Why birds? The European Union has designated birds as a suitable bioindicator of the effects of changing land-use. Birds are one of the top predators of invertebrates, therefore they should rapidly respond to changes in habitat and food availability in the environment. Moreover, thanks to their size and mobility, birds may also reflect changes on a wider environmental scale.
Environmental and economic factors
The level of atmospheric CO2 in Germany indicates ongoing emissions of greenhouse gasses, which can in turn influence rainfall distribution, winter temperatures and the length of the growing season. On the other hand, pollution (the rate of N-depositions in forests) has decreased since 1970.
Even though GDP shows a steady increase, timber prices do not increase, but show major oscillations. The harvest of forest wood was not correlated with technological developments or timber prices. Instead, it reflected the current political or ecological situation – the harvest peaked during World War II and after high wind events. The authors were also able to analyse how forest management has changed during the past several decades. Forest monocultures are being replaced by mixed forests with unevenly-aged trees. These forests now represent two thirds of the forests in Germany. Even though the amount of forests that are protected increased from 1% to 4% in the last decade, they still probably have only a minor effect on bird populations, because the area is too small and mixed forests also tend to be aggregated.
European forest bird populations
The study shows that the abundance of non-migratory forest specialists in Central Europe is increasing.
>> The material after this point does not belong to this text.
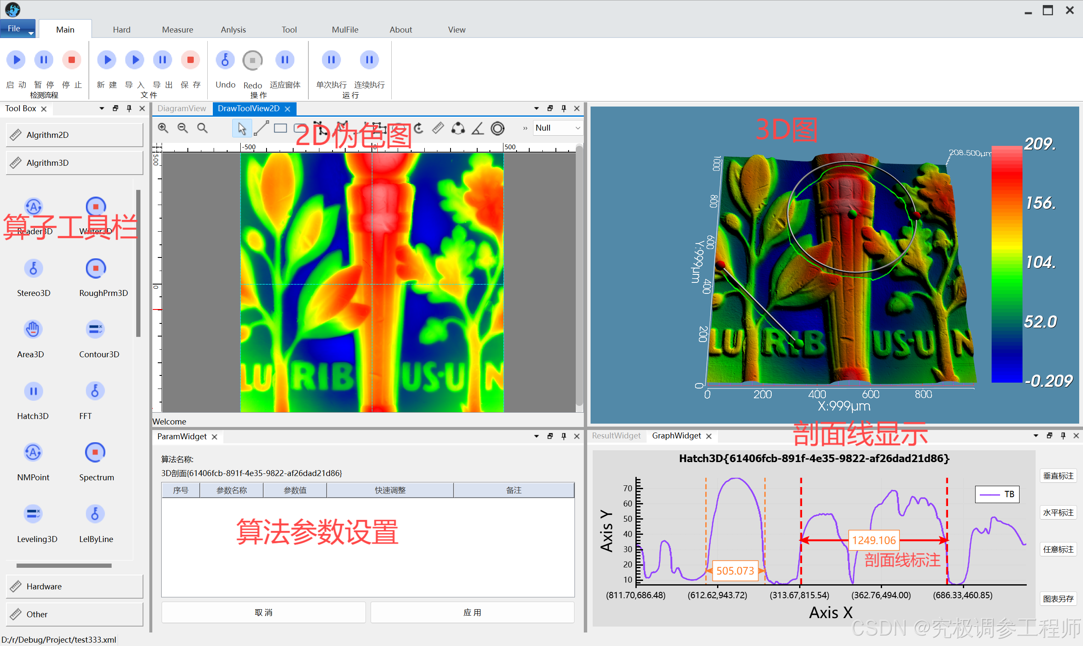Open the Measure ribbon tab
This screenshot has width=1083, height=646.
pyautogui.click(x=177, y=30)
A thorough analysis of data revealed a strong influence of changing environmental conditions and forest management on European forest specialists (these factors explained 92% of the variations in the studied bird populations, with both factors being of similar importance).
Migratory birds, on the other hand, show a different pattern. Species that overwinter in Africa are in decline and species that migrate regionally (within Europe) show constant abundances. Both continentally and regionally migrating birds were shown to respond negatively to environmental changes (some migrating species currently have problems coordinating their migration due to climate change, which leads to the decline of migratory bird populations) and to a lesser extent also to changes in forest management.
Other intriguing questions arise here. Is, for example, forest bird abundance related to changes in winter habitats (the length of the growing season, etc.)? And what about interactions between resident forest specialist bird species and migratory species? Do they play any role? The model these authors used, however, cannot answer these questions.
Forest bird populations in the USA
Europe and the northeast USA are ecologically similar and they have experienced a similar history of pollution and deforestation. This study shows that the trends described above not only reflect the situation in Europe, but they are quite similar to the situation in the northeast USA. In the USA, however, the increase in forest bird species is somewhat slower.
The authors were also able to detect several species that responded differently to changing conditions:
From non-migrating birds, the Lesser Spotted Woodpecker (Dendrocopus minor) had high abundances in the 1980s but then declined. Bullfinches (Pyrrhula pyrrhula) have also declined.
Among regionally migrating species, Stock Doves (Columba oenas) increased, probably because they use old nesting holes made by woodpeckers and also due to increasing maize cultivation (they feed on maize regularly). Common Chiffchaffs (Phyloscopus collybita) profit from an increasing proportion of mixed forests and thus their abundance also increased.
Only one of the studied continentally migrating species has increased - the Common Redstart (Phoenicurus phoenicurus). However, its numbers were quite low in the late 20th century.
Do birds in open land also fare well?
The situation on non-forest land is probably quite different from that of forests. A decline of non-forest bird species has been shown to be linked to a severe reduction on insect biomass, habitat loss and urbanisation. In the UK, for example, it has been shown that insect abundance declined only in open habitats. Moreover, the ongoing climate change might have a positive effect on non-migratory forest birds due to longer growing seasons and less severe winters. However, these effects are unlikely to persist in light of expected larger changes in climate.
The study has also shown that sustainable forest management (mixed age-uneven forests replacing monocultures) can have long-lasting and positive effects on biodiversity. However, it is important to note that “no single practice of forest management can provide suitable habitat conditions for the conservation of all forest bird species”.
Schulze, E. D., Craven, D., Durso, A. M., Reif, J., Guderle, M., Kroiher, F., ... & Eisenhauer, N. (2019). Positive association between forest management, environmental change, and forest bird abundance. Forest Ecosystems, 6(1), 3.